■ Text passage
* * * * *
And that’s what I’m finding people are doing. And so they’re creating solutions that are too, ill-defined not planned and too complex. They don’t have common security services. They’re using different encryption mechanisms, different identity access management mechanisms. I may find five directories that are there and eldap and active directory and things like that. 


And so when they deploy it, It did happen that way is because they’re a bunch of dev ops pods that are in essence, doing best of breed, selecting the cloud technology. And so their solution is going to be whatever they think [00:14:00] is going to be right at the time based on their own religious beliefs. And ultimately we end up with 50 different solutions. 


And then also we ended up with 50 different security parameters. No common security, no common directory. And guess what? We got a problem. We can’t operationalize that we can’t run a security system around that. So we have to back that up, and actually undo a lot of the work that’s been done and put in a common security system, common governance, common directory services, and bind everything back down to those things. 


And that seems the mistake that everybody’s making. So it’s not necessarily. Having security on the radar screen it’s that they don’t have a consistent common set of security on the radar. Oh, 


Ashish Rajan: right. So I guess everyone has the right intent, but they have multiple tools trying to solve the same. 


David Linthicum: Yeah, I mean, you and I, you know, create a pod within an enterprise. 


And then we’re told to come up with whatever technology solution we feel is going to be right for the application. And we’re not communicating with the other 50 pods within the company that are. You know, scrumming up and building things and doing all the things that Angela does. Then our security system by definition is [00:15:00] not going to be the same as everybody else’s.
* * * * *
■ Data records
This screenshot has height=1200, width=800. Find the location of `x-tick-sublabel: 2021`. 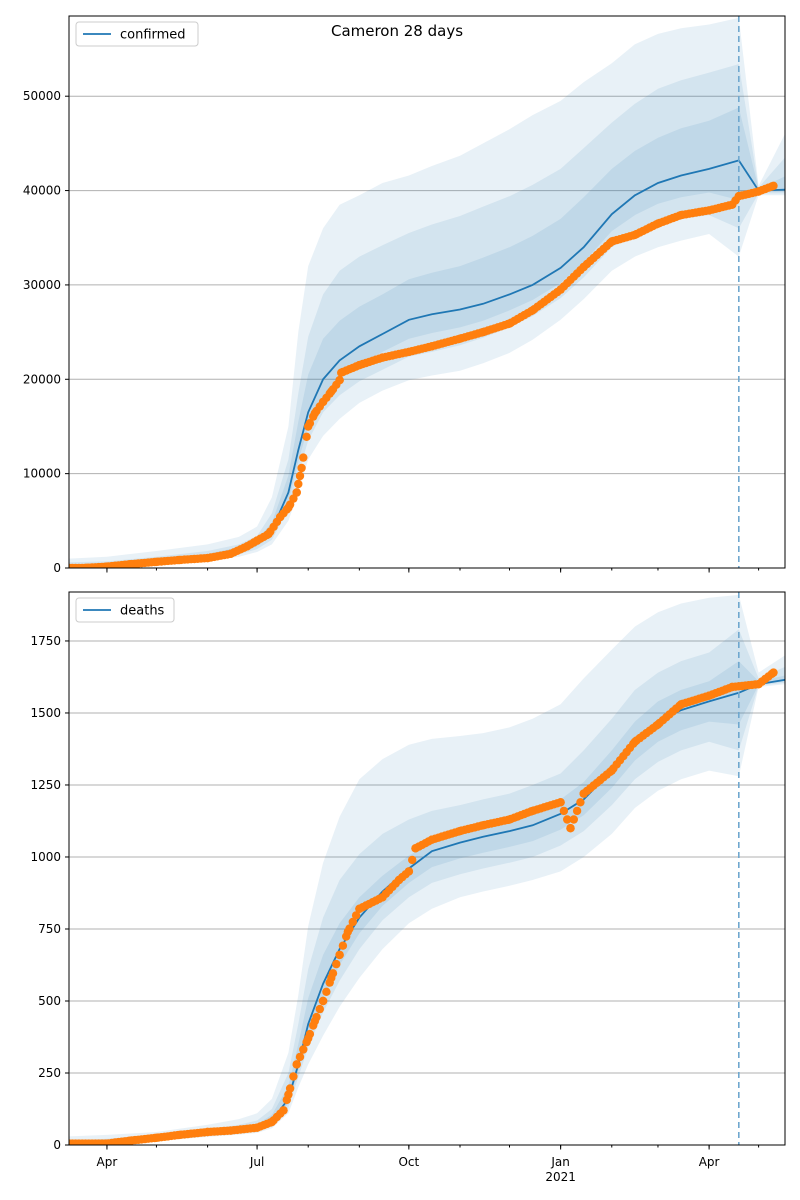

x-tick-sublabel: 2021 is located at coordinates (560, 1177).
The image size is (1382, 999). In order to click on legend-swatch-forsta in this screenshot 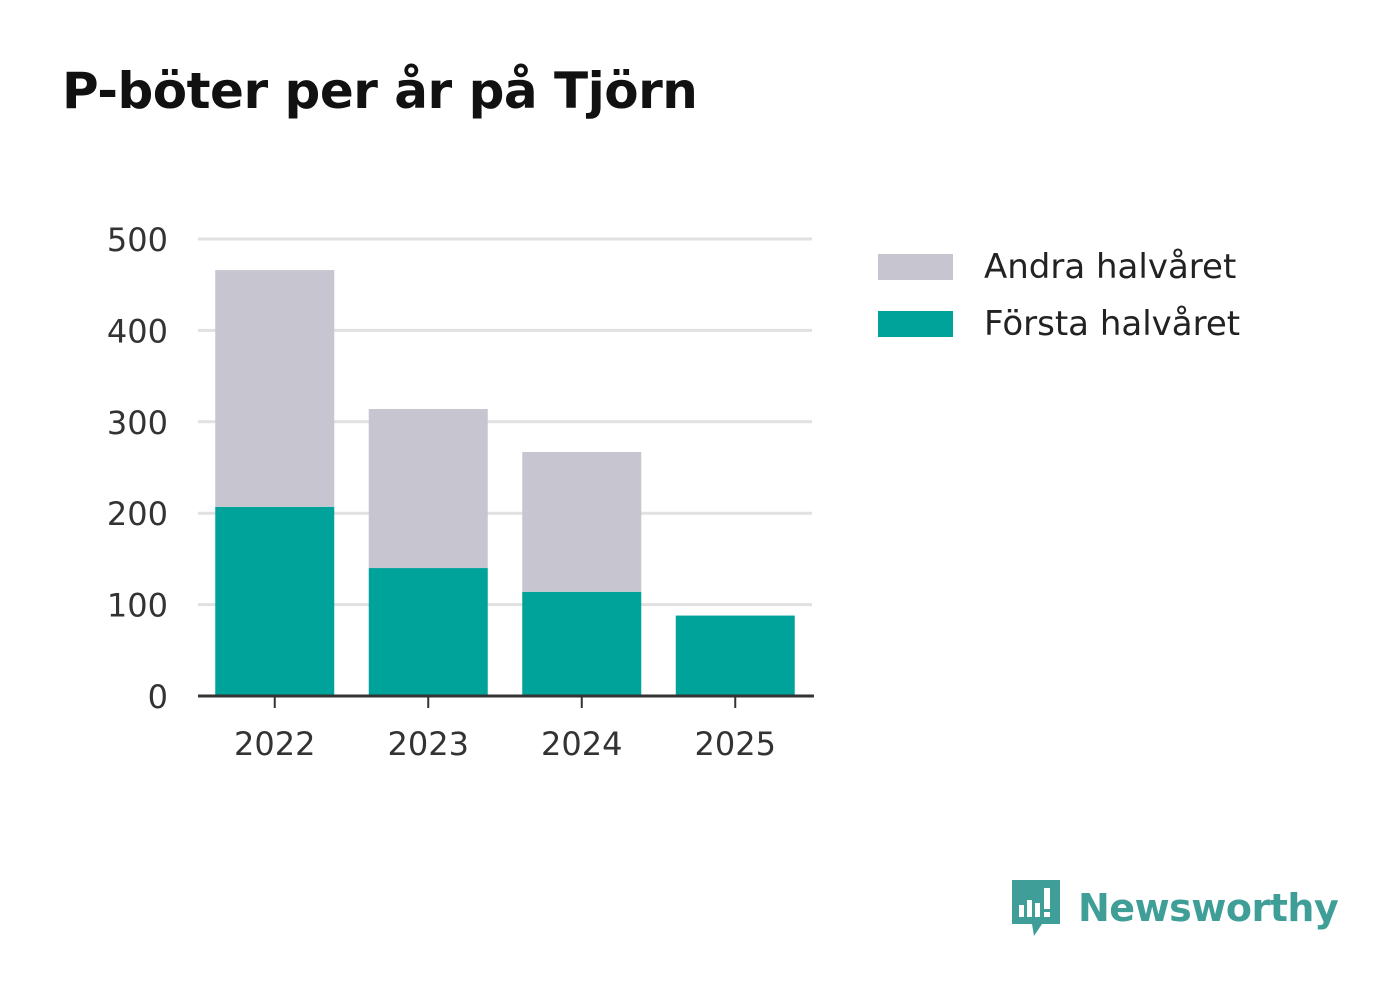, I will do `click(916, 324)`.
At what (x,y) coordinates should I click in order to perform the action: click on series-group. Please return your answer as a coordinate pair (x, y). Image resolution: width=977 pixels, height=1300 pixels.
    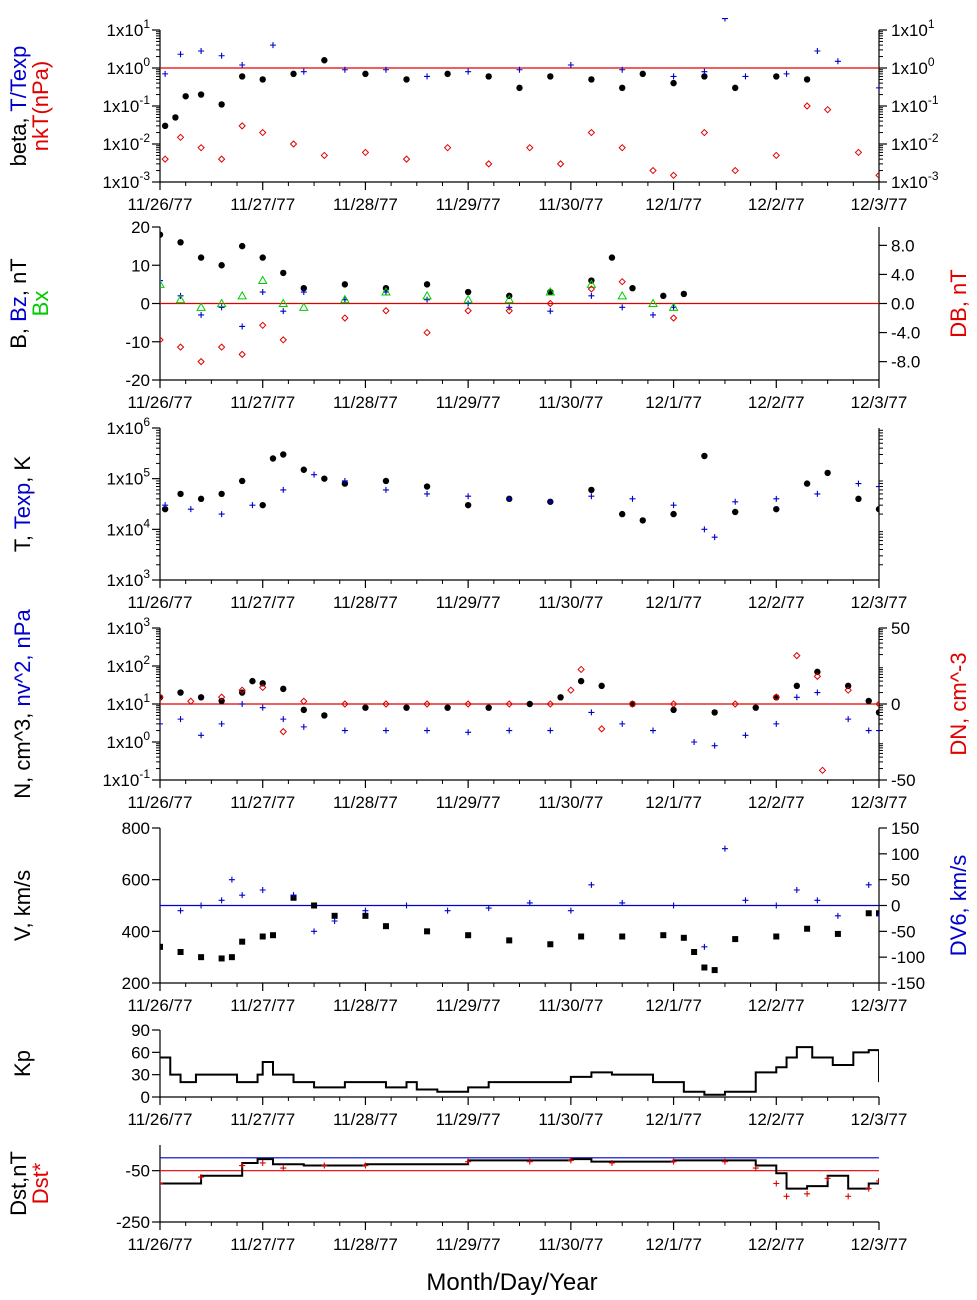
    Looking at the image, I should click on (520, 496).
* * * * *
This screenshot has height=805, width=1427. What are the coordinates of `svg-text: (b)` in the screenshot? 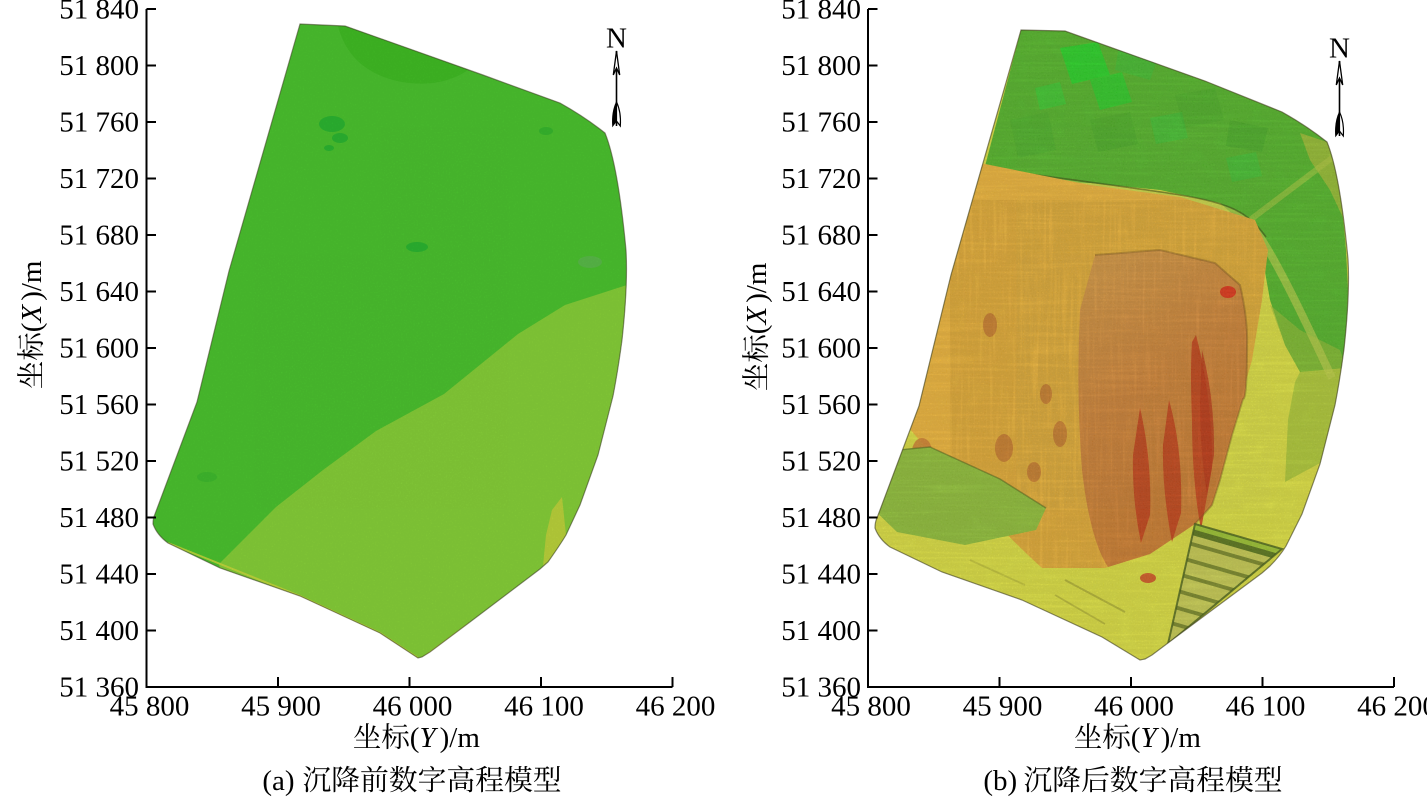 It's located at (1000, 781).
* * * * *
■ Exercise
Please edit the passage on cloud security: write out the stretch that begins with the words "And that seems" and ends with "as everybody else’s.", putting "organization" in place of "enterprise". This data has nothing to do with the work here.

■ Task output
And that seems the mistake that everybody’s making. So it’s not necessarily. Having security on the radar screen it’s that they don’t have a consistent common set of security on the radar. Oh, 


Ashish Rajan: right. So I guess everyone has the right intent, but they have multiple tools trying to solve the same. 


David Linthicum: Yeah, I mean, you and I, you know, create a pod within an organization. 


And then we’re told to come up with whatever technology solution we feel is going to be right for the application. And we’re not communicating with the other 50 pods within the company that are. You know, scrumming up and building things and doing all the things that Angela does. Then our security system by definition is [00:15:00] not going to be the same as everybody else’s.